Kıskançlık bireyde korku ve endişe uyandıran bir durumdur. Bireyin, sahiplendiği benimsediği bir kisi veya bir objeyi bir başkasıyla paylaşamama durumunu ifade eder. Bu duygu bireyin sahiplendiği kişi veya objeyi yitireceği endişesiyle tetiklenir.
Kıskançlığın neden oluştuğuna dair birtakım açıklamalar mevcuttur:
- Evrimsel Görüş: Kıskançlığa evrimsel görüş perspektifinden bakacak olursak, insanlar üremeye ve çoğalmaya devam etmek adına eşlere sahip olmalıdırlar ve bu eşe sahip olma durumunun devam etmesi için kıskançlık geliştirerek kendi soylarının devam etmesi durumuna adapte olmuşlardır. Evrimsel perspektif kıskançlığa bu şekilde bir açıklama getirmiştir(1).
- Bağlanma Görüşü: Bireyin doğduğu andan itibaren geliştirdiği birtakım bağlanma şekilleri vardır ve kıskançlığın bu bağlanma durumlarıyla etkisi olduğu düşünülmektedir. Güvensiz bağlanmaya sahip bireyin daha fazla kıskançlık tutumu geliştirebileceği düşünülmektedir(2).
- Sosyal Karşılaştırma Görüşü: Bireyler kendi tutum davranış ve başarılarını değerlendirme amacıyla etrafındakilerle karşılaştırma eğilimindediler. Bu tutum da kıskançlığı ortaya çıkaran sebeplerden biri olarak düşünülmektedir(3).
- Düşük Özsaygı Durumu: Bireyin kendisini diğerlerinden daha değersiz hissetmesi düşük özsaygıya sahip olmasının sonuçlarından biridir. Bu düşük özsaygı durumu da kıskançlığın oluşmasında etkili olabilir.
Kıskançlık aslında doğal ve normal karşılanabilir. Fakat bireyin etrafındakilere ve ilişkilerine zarar verecek bir zemin yaratmaya başladığında kıskançlığın bir sorun olabileceğinden bahsedebiliriz.

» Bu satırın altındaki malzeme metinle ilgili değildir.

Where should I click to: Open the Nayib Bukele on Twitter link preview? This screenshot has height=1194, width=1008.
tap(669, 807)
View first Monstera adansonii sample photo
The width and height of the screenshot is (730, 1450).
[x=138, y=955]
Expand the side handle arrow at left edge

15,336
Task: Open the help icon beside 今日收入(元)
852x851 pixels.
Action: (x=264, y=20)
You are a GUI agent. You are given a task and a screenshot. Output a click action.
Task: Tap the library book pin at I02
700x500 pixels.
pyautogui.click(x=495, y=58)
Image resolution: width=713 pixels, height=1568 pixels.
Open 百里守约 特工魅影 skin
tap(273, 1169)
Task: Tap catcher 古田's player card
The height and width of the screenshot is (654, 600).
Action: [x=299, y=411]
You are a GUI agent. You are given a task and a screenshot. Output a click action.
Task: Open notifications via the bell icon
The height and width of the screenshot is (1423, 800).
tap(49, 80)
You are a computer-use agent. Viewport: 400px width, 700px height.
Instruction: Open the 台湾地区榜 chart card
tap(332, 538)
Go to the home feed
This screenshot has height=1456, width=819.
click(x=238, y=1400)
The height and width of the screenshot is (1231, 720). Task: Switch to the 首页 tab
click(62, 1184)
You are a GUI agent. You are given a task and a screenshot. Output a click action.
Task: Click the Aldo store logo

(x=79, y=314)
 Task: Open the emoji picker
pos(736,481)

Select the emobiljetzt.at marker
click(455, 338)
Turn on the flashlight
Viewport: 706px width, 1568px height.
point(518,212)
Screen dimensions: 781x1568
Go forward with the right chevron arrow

Kıskançlığın kontrolsüzce yaşanması ilişkilerde huzursuzluk, güven sorunları ve çeşitli problemlere neden olabilir.
Ölçülü seviyede kıskançlık her ne kadar bireyin ilişkisine değer verip sahiplendiğini gösterse de derecenin artması şiddete kadar gidebilecek durumlara yol açabilir.Belirli bir seviyede kıskançlığın ilişkide bir takım iyileştirici tutumlar yaratabileceği bazı araştırmalarda görülmüştür. Fakat zarar verici boyutlara ulaşan kıskançlık kişinin hem kendisini hem partnerini pek çok açıdan olumsuz etkileyebilir.
Nihayetinde kıskançlık pek çok faktöre bağlı değişip gelişebilen karmaşık bir süreçtir. İnsana huzur ve sahip olabilirler mono hayatlarında ve ilişkilerinde sürdürebilirler fakat asıl önemli olan bu durumun derecesidir. Kontrollü ve Ölçülü bir kıskançlık seviyesi ilişkilerde iyileştirici sürdürdü bir faktör olarak karşımıza çıkabiliyorken bunun kontrolsüz olması pek çok soruna bir kişinin hem kendine hem de çevresindekilere zarar verici bir halimi boyuta gelmesine sebep olabilir.
Eğer ki kişi veya çevresindekiler ölçülü olmayan veya yüksek ve sağlıklı olmayan bir kıskançlık durumuyla karşı karşıya kaldığını ve bu durumun onları kötü etkilediğini düşünüyorlarsa başa çıkabilmek adına bir uzmandan destek almaları önerilir.
KAYNAKÇA
- Buss, D. M. (2000). The dangerous passion: Why jealousy is as necessary as love and sex. Free Press.
- Shaver, P. R., & Hazan, C. (1993). Adult romantic attachment: Theory and evidence. In D. Perlman & W. Jones (Eds.), Advances in personal relationships (Vol. 4, pp. 29-70). Jessica Kingsley Publishers.
- Festinger, L. (1954). A theory of social comparison processes. Human relations, 7(2), 117-140.